Рабыня внесла светильник. Октавиан поправил волосы и поддал ногой упавший на пол венок из полевых цветов. Агриппа поднял.
— Ты не хочешь провести ночь под моим кровом?
— Ты ж разговорами не дашь спать, а завтра мне держать речь в Сенате. Ты набросал тезисы? Давай, я подучу.
Они шли по тихим улицам, держась за руки и останавливаясь на каждом углу. Купили жареных каштанов, выпили в дешевой лавочке горячего вина. Октавиан вслушивался, что говорит народ: народ толковал о своих делах. Триумвиров не поминали. Какая–то старуха радовалась, что после победы сына Цезаря мука подешевела. Император подарил ей золотой. Заря гасла, зеленоватая, ясная.
— День будет хорошим, — довольно заметил Агриппа.

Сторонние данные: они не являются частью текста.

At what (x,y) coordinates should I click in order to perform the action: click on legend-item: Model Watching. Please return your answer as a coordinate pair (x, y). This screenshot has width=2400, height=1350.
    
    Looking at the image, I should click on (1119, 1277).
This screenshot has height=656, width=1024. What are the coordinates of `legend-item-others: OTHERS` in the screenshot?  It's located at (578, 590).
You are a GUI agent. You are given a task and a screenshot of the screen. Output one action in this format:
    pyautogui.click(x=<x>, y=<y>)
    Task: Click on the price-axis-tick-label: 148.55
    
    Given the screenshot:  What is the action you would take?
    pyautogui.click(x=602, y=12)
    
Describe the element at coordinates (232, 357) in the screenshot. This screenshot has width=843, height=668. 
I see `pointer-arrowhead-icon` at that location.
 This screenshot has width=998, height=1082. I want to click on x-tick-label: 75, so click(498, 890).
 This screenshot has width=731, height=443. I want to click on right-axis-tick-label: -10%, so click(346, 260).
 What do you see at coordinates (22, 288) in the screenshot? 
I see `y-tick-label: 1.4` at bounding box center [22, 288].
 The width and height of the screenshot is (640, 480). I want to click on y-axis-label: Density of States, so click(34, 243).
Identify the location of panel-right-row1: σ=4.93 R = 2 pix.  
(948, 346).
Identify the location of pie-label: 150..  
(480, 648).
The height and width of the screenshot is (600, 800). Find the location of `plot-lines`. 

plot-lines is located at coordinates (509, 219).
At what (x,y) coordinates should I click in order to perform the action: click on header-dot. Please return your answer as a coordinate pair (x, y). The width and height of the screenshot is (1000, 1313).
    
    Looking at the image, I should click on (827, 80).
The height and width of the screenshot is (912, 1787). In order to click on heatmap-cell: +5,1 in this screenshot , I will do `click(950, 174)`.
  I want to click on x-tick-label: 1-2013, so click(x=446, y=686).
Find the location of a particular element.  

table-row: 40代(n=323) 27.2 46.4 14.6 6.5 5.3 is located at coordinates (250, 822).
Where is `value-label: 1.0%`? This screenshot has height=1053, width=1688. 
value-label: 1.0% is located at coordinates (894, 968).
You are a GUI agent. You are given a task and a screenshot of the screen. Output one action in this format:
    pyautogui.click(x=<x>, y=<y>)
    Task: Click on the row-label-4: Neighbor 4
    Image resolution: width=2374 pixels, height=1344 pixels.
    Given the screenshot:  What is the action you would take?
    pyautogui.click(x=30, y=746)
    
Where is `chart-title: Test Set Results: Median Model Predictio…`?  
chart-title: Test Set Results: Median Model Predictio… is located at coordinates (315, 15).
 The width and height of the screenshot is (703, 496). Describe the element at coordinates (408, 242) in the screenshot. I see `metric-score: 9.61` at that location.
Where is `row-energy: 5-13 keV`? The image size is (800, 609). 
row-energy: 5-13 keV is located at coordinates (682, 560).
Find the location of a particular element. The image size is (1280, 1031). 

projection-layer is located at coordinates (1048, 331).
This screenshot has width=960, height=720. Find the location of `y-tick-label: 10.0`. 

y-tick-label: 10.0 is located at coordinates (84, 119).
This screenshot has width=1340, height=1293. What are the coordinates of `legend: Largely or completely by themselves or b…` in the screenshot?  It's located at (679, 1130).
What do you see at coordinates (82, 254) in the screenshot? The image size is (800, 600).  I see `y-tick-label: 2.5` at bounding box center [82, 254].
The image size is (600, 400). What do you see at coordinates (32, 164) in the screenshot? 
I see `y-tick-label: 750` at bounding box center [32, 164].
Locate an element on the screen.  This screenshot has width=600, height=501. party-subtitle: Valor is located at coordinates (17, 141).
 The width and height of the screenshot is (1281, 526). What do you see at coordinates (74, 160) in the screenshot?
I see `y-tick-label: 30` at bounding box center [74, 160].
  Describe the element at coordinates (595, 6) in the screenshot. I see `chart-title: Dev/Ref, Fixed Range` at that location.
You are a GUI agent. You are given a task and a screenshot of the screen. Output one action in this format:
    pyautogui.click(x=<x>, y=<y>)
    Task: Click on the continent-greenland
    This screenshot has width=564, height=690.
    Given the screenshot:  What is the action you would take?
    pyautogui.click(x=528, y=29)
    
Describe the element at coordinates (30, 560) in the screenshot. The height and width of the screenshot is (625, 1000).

— Какой вечер, — тихо ответил Октавиан. —
И день был, точно розы лепесток,
упавший на лезвие меча, иль влаги светлой капля,
блеснувшая в миг страсти на ресницах мгновенно, но прекрасно,
и долго память о мгновенном дне живет в измученном
и благодарном сердце, и я сегодня не ревную ни к подвигам,
ни к славе Александра иль Рамзеса.
— Нет, ревную! Безумно ревную, — он топнул ногой. — Мне мало клички триумвира!
Агриппа усмехнулся:
— Тебе нужны лавры? Добудем!
— Мне нужна власть! — жестко отрезал Октавиан. — И без этих...
— И власть добудем. — Усмешка пицена стала грустной. — А добудем ли счастье?
— Какое еще там счастье? — крикнул император. — Избавиться от Антония и Лепида — вот счастье! С Клодией целоваться, что ли, счастье?
— Послушай. — Агриппа положил руку на его плечо. — А если бы у тебя нашелся полководец лучше меня, смелей, преданнее, избавил бы тебя от соправителей, добыл бы тебе все, что ты желаешь, — ты забыл бы меня?